§ **How to complete this task**
Taking the line containing "Click the user" as the first and the last line of the entries as the end, reproduce every line between them exactly, including both.

§ **Data for review**
- Opening Delimiter -
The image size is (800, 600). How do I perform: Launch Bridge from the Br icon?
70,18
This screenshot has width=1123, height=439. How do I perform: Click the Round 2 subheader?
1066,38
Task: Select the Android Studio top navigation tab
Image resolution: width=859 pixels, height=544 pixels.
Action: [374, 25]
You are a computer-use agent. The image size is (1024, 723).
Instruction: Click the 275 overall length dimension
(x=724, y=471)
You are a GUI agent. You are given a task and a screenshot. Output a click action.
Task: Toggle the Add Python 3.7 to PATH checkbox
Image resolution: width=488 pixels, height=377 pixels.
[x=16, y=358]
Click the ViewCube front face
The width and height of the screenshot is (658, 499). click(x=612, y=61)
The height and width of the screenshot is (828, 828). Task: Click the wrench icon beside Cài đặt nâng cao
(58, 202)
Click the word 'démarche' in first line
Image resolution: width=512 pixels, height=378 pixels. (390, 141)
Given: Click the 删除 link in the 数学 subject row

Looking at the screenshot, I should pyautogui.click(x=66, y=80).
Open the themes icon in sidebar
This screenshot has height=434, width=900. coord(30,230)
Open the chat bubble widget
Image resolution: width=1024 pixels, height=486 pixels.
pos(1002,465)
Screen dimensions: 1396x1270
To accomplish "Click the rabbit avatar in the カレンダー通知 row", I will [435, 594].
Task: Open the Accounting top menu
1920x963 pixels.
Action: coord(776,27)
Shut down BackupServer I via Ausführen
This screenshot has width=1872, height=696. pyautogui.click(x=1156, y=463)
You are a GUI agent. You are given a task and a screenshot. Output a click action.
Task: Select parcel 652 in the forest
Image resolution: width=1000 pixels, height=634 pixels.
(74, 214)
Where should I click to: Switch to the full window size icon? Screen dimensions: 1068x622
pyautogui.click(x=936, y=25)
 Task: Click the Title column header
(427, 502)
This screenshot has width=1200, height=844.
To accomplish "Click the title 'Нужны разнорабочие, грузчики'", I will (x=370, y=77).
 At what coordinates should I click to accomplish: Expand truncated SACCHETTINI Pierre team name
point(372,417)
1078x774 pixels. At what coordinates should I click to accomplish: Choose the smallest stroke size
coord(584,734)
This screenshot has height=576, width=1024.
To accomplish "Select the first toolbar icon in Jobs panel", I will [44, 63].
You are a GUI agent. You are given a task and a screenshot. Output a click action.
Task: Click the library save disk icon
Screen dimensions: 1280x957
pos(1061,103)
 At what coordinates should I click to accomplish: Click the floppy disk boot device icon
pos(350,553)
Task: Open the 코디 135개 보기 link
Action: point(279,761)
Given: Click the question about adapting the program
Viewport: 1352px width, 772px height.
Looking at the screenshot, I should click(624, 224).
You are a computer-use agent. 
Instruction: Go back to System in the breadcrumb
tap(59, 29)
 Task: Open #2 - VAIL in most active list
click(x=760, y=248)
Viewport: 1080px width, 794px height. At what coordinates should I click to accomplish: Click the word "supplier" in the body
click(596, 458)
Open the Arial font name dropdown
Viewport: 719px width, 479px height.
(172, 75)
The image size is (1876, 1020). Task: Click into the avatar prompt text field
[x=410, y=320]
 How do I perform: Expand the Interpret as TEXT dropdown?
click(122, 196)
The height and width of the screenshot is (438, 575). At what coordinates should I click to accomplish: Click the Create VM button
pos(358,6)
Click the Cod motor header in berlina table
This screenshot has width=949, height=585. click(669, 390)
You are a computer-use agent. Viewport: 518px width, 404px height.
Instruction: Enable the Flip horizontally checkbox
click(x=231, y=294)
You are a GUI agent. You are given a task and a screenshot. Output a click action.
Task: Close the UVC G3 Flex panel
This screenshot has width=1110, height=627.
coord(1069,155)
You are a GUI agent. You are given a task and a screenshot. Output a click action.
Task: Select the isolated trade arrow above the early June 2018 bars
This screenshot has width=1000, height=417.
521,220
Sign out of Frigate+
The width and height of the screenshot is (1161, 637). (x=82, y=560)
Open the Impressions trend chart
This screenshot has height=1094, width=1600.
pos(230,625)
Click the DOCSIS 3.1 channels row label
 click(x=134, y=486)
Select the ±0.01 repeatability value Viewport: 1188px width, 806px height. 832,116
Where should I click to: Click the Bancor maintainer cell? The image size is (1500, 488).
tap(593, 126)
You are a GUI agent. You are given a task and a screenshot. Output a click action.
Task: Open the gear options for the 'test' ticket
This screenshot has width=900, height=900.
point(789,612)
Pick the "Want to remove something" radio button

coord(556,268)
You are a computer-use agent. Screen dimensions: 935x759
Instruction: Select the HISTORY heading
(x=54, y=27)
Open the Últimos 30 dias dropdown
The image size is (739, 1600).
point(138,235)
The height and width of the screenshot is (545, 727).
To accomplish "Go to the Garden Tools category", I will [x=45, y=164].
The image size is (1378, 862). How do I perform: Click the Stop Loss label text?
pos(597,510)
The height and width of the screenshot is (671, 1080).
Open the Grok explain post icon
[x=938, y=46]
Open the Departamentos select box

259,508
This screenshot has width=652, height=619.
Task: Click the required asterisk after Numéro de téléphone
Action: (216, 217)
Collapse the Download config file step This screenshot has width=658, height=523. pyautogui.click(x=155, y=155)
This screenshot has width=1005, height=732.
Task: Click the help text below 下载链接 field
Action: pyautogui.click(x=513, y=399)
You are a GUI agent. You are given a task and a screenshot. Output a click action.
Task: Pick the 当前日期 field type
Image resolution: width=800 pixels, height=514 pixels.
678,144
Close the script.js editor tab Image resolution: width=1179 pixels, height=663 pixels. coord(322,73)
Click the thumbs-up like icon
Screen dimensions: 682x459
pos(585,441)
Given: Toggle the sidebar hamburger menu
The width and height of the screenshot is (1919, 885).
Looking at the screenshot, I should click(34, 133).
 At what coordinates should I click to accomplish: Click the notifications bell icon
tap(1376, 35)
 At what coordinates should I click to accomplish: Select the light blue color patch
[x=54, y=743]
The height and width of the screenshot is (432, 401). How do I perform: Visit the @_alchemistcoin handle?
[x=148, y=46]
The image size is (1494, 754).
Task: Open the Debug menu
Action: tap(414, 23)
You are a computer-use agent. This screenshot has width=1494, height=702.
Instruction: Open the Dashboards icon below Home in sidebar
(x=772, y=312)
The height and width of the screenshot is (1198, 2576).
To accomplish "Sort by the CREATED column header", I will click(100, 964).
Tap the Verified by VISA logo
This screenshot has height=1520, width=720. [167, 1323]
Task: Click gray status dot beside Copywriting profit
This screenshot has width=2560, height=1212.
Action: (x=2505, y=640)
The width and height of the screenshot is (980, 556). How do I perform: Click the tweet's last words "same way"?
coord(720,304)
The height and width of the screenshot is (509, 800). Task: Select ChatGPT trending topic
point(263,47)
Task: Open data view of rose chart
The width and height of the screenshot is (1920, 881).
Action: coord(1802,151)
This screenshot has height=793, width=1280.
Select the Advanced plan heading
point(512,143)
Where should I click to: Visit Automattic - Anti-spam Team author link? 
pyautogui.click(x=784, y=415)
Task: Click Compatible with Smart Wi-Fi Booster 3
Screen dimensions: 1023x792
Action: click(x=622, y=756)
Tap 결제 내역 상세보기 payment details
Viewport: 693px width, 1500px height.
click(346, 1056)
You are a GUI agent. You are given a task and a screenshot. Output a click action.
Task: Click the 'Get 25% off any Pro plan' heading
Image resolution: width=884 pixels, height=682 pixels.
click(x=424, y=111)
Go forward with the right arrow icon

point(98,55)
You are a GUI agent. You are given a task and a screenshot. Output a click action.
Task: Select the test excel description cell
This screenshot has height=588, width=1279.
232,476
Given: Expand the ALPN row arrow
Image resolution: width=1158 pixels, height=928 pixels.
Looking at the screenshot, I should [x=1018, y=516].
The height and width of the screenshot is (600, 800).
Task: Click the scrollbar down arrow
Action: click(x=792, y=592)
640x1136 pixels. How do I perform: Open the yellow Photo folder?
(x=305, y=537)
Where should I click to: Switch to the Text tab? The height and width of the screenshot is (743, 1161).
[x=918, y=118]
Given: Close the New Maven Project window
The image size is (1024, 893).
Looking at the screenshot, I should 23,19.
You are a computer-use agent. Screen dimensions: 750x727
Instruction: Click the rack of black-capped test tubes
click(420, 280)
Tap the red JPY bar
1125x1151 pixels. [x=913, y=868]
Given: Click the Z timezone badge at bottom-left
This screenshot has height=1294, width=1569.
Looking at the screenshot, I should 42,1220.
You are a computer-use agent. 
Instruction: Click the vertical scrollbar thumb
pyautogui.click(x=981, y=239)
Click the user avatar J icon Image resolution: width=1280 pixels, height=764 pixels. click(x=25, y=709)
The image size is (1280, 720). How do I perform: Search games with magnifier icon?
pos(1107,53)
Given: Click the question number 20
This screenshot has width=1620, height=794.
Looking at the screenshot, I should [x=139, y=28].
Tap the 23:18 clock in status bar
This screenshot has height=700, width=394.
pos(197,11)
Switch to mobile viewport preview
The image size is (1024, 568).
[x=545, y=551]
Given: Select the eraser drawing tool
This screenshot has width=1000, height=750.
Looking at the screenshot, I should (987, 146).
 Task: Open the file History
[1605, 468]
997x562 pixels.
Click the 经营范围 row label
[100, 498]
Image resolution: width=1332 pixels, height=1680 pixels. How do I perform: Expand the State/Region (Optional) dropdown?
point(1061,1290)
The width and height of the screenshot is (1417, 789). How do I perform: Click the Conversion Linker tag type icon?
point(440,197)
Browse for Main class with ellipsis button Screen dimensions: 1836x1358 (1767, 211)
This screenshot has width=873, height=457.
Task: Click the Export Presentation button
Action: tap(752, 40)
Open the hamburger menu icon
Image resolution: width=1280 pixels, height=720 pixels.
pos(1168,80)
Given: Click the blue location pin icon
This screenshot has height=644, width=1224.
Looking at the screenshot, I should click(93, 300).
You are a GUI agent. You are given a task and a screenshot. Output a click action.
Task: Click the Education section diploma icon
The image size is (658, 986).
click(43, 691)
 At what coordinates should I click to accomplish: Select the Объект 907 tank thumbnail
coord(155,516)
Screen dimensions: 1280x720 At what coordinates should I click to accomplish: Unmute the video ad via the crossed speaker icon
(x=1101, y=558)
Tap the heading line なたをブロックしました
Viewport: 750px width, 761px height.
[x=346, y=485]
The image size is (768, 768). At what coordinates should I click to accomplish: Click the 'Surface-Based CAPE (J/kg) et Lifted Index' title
- Closing Delimiter -
§ **Reply**
Click the user avatar J icon Image resolution: width=1280 pixels, height=764 pixels. click(x=25, y=709)
The image size is (1280, 720). How do I perform: Search games with magnifier icon?
pos(1107,53)
Given: Click the question number 20
This screenshot has width=1620, height=794.
Looking at the screenshot, I should [x=139, y=28].
Tap the 23:18 clock in status bar
This screenshot has height=700, width=394.
pos(197,11)
Switch to mobile viewport preview
The image size is (1024, 568).
[x=545, y=551]
Given: Select the eraser drawing tool
This screenshot has width=1000, height=750.
Looking at the screenshot, I should (987, 146).
 Task: Open the file History
[1605, 468]
997x562 pixels.
Click the 经营范围 row label
[100, 498]
Image resolution: width=1332 pixels, height=1680 pixels. How do I perform: Expand the State/Region (Optional) dropdown?
point(1061,1290)
The width and height of the screenshot is (1417, 789). How do I perform: Click the Conversion Linker tag type icon?
point(440,197)
Browse for Main class with ellipsis button Screen dimensions: 1836x1358 (1767, 211)
This screenshot has width=873, height=457.
Task: Click the Export Presentation button
Action: tap(752, 40)
Open the hamburger menu icon
Image resolution: width=1280 pixels, height=720 pixels.
pos(1168,80)
Given: Click the blue location pin icon
This screenshot has height=644, width=1224.
Looking at the screenshot, I should click(93, 300).
You are a GUI agent. You are given a task and a screenshot. Output a click action.
Task: Click the Education section diploma icon
The image size is (658, 986).
click(43, 691)
 At what coordinates should I click to accomplish: Select the Объект 907 tank thumbnail
coord(155,516)
Screen dimensions: 1280x720 At what coordinates should I click to accomplish: Unmute the video ad via the crossed speaker icon
(x=1101, y=558)
Tap the heading line なたをブロックしました
Viewport: 750px width, 761px height.
[x=346, y=485]
The image size is (768, 768). At what coordinates should I click to accomplish: Click the 'Surface-Based CAPE (J/kg) et Lifted Index' title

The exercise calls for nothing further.